Problem statement: Extract each line from the items below that contains the string "Task". The match is case-sensitive.

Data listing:
* * * * * * *

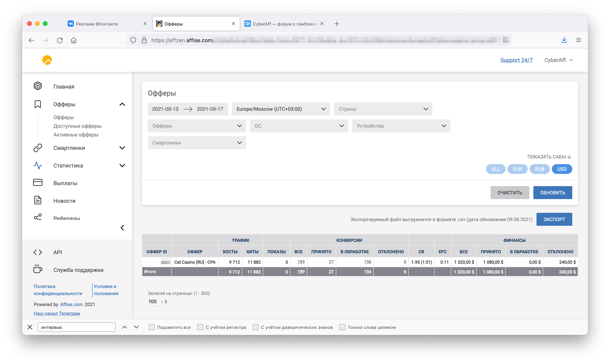This screenshot has width=610, height=364.
Task: Click the Смартлинки chain link icon
Action: [38, 148]
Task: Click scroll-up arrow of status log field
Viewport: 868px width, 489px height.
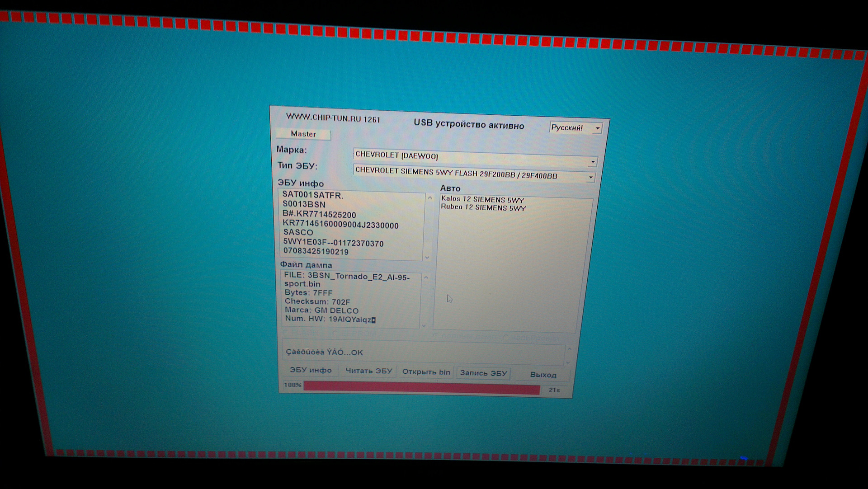Action: pos(569,349)
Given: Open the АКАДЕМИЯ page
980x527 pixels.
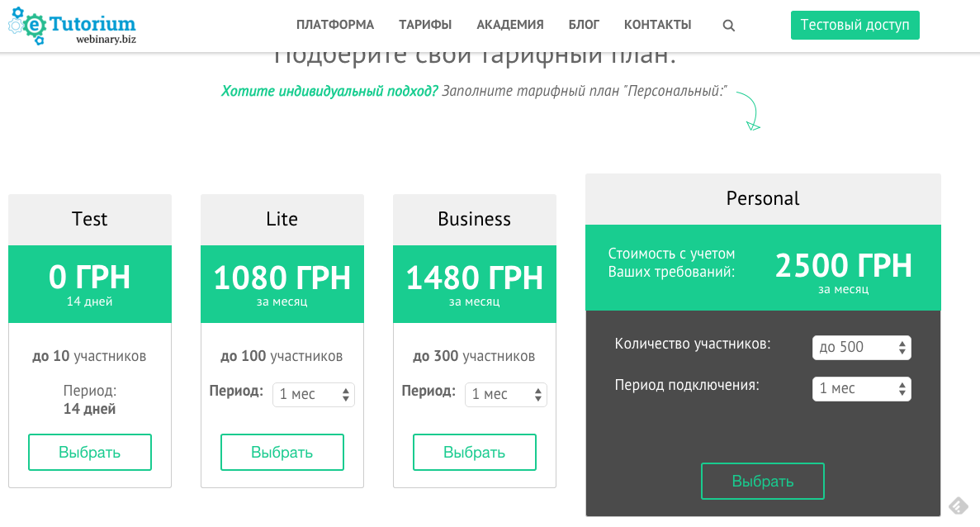Looking at the screenshot, I should [509, 25].
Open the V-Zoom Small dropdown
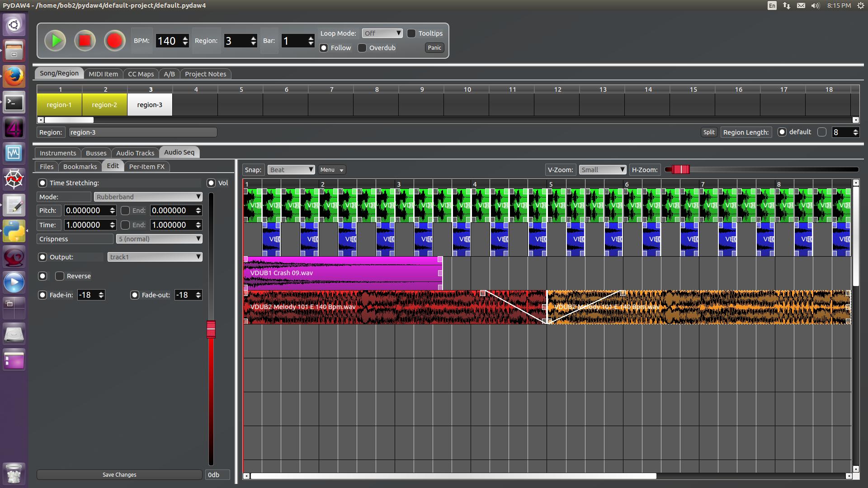Screen dimensions: 868x488 point(602,170)
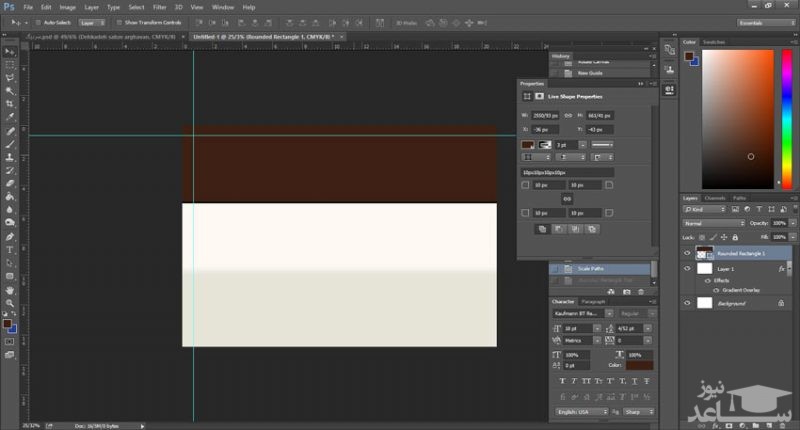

* * * * * * *

Problem solution:
Task: Click the Смартлинки chain link icon
Task: Click scroll-up arrow of status log field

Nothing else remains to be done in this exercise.